Se han ido casi al mismo tiempo. Ahora sé que Jules y Jim se están aburriendo como ostras en un París súbitamente desangelado, destensados y tristes por la ausencia de esta mujer. Sé que Sam Shepard, cronista de los moteles, puede dormir tranquilo tras haber escrito el guión de Paris-Texas. Una vez dijo que su padre vivía en el desierto, ya que se llevaba mal con la gente. Una frase, ésta, que suscribiríamos, por lo menos cinco de los sietes días de la semana. Moreau o la sensualidad pillastre. Moreau o la amistad con Marguerite Duras, todo un reto. Existe una fotografía en la que aparece ella junto a un Miles Davis que trata, divertido, de mostrarle los rudimentos de la trompeta. Jeanne Moreau intenta aplicar sus labios a la boquilla, pero parece ser que la risa se lo impide. Orgullosa y casi fanática de su independencia, en alguna ocasión confesó que no estaba hecha para tener hijos, aunque le gustaban mucho los hijos de los demás. Entre ser madre o abuela, siempre quiso desempeñar la figura de esta última. Su único hijo, el pintor Jerome Richard, bien que se lo retrajo.
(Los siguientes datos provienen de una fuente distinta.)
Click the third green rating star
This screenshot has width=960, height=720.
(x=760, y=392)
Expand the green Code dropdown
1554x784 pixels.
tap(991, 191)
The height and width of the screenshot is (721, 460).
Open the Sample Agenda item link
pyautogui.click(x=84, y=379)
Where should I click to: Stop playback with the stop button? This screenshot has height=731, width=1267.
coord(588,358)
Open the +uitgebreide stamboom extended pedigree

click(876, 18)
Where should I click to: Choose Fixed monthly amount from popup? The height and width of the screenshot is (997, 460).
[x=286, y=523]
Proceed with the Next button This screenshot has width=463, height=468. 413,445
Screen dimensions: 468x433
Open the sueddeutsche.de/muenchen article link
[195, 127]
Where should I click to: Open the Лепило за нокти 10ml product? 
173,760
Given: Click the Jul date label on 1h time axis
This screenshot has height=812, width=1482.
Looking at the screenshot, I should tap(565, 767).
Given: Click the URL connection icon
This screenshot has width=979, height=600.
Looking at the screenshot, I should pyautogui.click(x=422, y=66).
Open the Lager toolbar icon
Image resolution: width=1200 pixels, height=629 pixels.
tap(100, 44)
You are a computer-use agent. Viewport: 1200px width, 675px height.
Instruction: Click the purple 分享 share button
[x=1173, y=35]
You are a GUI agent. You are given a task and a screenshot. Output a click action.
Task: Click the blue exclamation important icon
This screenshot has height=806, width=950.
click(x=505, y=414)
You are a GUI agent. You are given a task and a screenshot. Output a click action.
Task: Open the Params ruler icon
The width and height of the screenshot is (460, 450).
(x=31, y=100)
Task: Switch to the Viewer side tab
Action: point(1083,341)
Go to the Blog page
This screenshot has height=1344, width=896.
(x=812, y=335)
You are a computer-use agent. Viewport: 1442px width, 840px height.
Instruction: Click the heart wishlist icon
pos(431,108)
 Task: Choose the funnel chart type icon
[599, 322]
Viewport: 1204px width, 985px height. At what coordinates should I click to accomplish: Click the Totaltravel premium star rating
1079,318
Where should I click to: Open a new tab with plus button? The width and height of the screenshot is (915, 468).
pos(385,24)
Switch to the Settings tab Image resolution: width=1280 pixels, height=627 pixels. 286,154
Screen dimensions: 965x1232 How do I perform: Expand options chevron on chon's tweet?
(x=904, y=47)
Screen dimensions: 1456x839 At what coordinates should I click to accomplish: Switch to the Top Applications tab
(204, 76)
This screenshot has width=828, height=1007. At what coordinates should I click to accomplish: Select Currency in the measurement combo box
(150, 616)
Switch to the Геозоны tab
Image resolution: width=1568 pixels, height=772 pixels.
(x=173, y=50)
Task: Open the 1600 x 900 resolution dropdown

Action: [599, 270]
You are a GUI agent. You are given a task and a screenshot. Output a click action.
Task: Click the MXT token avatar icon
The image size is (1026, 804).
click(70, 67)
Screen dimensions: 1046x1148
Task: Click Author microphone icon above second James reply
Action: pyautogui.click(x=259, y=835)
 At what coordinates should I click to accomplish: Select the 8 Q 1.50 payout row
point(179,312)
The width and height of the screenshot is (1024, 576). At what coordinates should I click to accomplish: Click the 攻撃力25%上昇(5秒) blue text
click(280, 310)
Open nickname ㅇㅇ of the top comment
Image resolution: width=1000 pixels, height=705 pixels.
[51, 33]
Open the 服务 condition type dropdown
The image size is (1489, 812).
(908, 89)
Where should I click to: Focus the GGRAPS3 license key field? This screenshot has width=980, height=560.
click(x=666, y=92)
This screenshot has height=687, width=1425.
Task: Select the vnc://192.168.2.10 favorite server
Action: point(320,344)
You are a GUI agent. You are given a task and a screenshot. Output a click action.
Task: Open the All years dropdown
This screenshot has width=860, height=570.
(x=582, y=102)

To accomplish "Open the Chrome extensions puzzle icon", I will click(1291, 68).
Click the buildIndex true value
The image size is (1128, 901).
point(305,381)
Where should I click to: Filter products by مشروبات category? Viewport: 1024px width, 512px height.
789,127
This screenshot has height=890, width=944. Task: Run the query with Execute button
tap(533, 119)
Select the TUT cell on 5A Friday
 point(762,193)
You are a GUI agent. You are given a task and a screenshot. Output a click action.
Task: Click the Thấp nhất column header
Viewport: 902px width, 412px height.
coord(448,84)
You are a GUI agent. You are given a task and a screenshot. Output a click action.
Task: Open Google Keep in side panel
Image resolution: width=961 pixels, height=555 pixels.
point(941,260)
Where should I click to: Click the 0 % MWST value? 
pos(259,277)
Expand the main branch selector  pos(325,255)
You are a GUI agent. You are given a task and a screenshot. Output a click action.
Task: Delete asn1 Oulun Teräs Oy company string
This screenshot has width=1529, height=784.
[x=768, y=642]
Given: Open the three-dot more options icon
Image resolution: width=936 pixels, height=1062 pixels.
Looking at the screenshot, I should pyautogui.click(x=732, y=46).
Sé que me he complicado la vida tratando de aunar en un mismo texto a Jeanne Moreau y a Sam Shepard, y ahora sé que no tengo salida y, por tanto, es menester continuar esta ruta. Así pues, ahí vamos, y permítanme la fantasía, la digresión ficcional. Se trata de conducir con la Moreau por las interminables carreteras de Estados Unidos y detenernos en uno de esos moteles relatados por Sam Shepard. Una locura cinematográfica con guión lacónico de Marguerite Duras, esa amiga siempre exigente, siempre difícil que cocinaba un steak grillé para el enigmático Blanchot en las reuniones celebradas en su piso parisino. Ya saben, frases cortantes y monosílabos cargados de profundidad. Caminar ensimismado a través de un desierto, sin decir palabra. Al modo del gran Harry Dean Stanton, interpretando a Travis, un ser extraviado y amnésico que deambula sin parar durante cuatro años por los yermos de Texas. Ser una figura que se va alejando hacia ninguna parte. Ahí detrás está Shepard, contándonos la historia, mostrándonos la estética y la ética del solitario empedernido, el hombre que ha hecho de su falta de arraigo una forma de habitar el mundo. En fin, cómo combinar el ardor de Jeanne Moreau con la aséptica habitación de un motel de carretera, esos lugares que fomentan el anonimato, la movilidad, la funcionalidad más neutra y el nomadismo más acendrado. Simplicidad y austeridad máximas. Parada y fonda, y vuelta a empezar. No son lugares para Jules y Jim, ni tampoco para el Giovanni de La notte, interpretado por el inmenso Marcelo Mastroianni. Y tampoco, ahora que lo pienso, para Jeanne Moreau que, sin duda, se hubiera irritado, al parisino modo, ante tanta vulgaridad.

Pero ya que está con nosotros, embarcada en esta aventura de carretera americana, en esta road movie que va surgiendo un poco al azar, habrá que declararle un amor eterno y absurdo o, si las cosas se ponen feas, encajar con estoicismo su desprecio por este guionista de tres al cuarto, que no es más que un columnista que ha osado introducirla en una historia que pretende ser shepardiana y a la que no ha sido invitada. Habrá que darle la culpa al golpe de calor, a la licuefacción del cerebro, a ese desvarío que brota cuando las temperaturas y la tremenda humedad alcanzan cotas de crimen o suicidio. O, en último término, y para que la crónica de motel no sucumba al tedio, agarrar una guitarra y que sea ella quien cante Le tourbillon de la vie. Por supuesto, nobleza obliga, en este artículo han quedado excluidas las escenas de sexo.